# Groq API - Linear Tutorial

The following tutorial will implement a Linear Layer that includes:
    Matmul -> Bias Add -> ReLu

By the end of this tutorial, you should feel comfortable with the following concepts:
* VXM Chaining

It is expected that you have finished reading the Linear Layer section of the Groq API Tutorial Guide prior to going through this tutorial. 

## Build Your Program
Begin by importing the following packages. Since we'll be using the matmul and relu component from the Neural Net library, we import groq.api.nn as well. 

In [None]:
import groq.api as g
import groq.api.nn as nn
import numpy as np
from groq.runner import tsp

print("Python packages imported successfully")

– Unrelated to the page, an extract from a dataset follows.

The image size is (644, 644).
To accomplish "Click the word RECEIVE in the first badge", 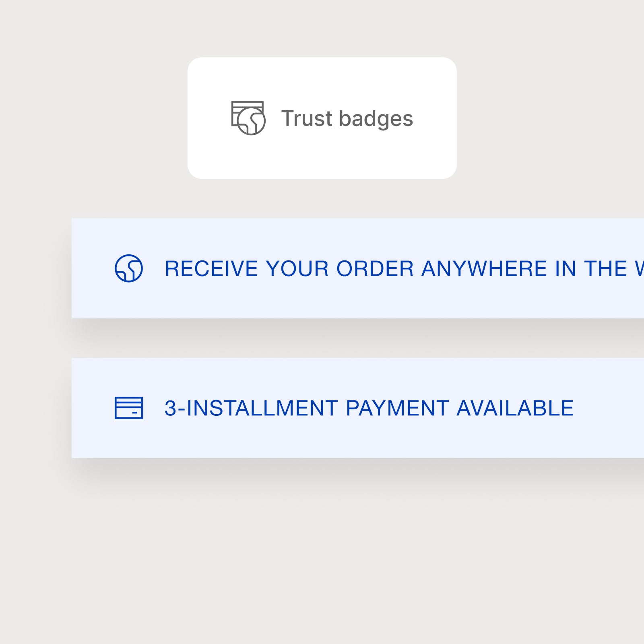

## Prepare Data for Program
First, we'll setup our input data. We've selected a size of 320 so that we can show a full MXM matrix multiplication. To fully exercise our linear layer, we will need data with both positive and negative numbers, so we start with a random sample between 0 and 1 and subtract -0.5 to get a range between -0.5 and 0.5. This is so that the ReLU has an effect as it sets negative values to zero and passes anything greater than 0. 

In [None]:
size = 320
v_shape = (1, size)       # Vector shape for the bias add
mat_shape = (size, size)  # Size for Input data and weights

input_data = np.random.random_sample(size=mat_shape).astype(np.float16) - 0.5

bias_data = np.random.random_sample(size=v_shape).astype(np.float32)  # Bias is FP32 as the matmul from the MXM returns results in FP32
weights_data = np.random.random_sample(size=mat_shape).astype(np.float16) - 0.5

Next, we'll create an input data placeholder for the activations of the matmul. We use the recommended layout for the matmul activations for FP16. This is discussed in the Multi-Matmul Tutorial or can be referenced in the Groq API Reference Guide for nn.matmul(). 

In [None]:
input_mt = g.input_tensor(
    shape=mat_shape,
    name="input_matrix",            # always name when possible
    layout="H1(W), -1, S2(4-38)",   # layout to match the activation matrix. 
    dtype=g.float16,
)

The following instantiates the top level for the Linear Layer. Prior to implementation, it's important to make a VXM chaining plan. The Groq API Tutorial Guide supplements the information provided here:

* nn.matmul() reserves ALUs \[4] and \[5] to finish the matmul operation and the data leaves the West MXM, arriving at the VXM on StreamGroups 3E and 4E for the lower and upper byte planes (Byte Plane 0 and Byte Plane 1, respectively).
    * Matmul results are combined in ALU\[4] 
    * and accumulated in ALU\[5]

Since we're implementing a Linear Layer that includes Bias and ReLU operations, we need two more StreamGroups for the following:
 * bias -> Add tensor
 * relu (max) -> Zero tensor (which will check for values less than zero and mask with the zero tensor)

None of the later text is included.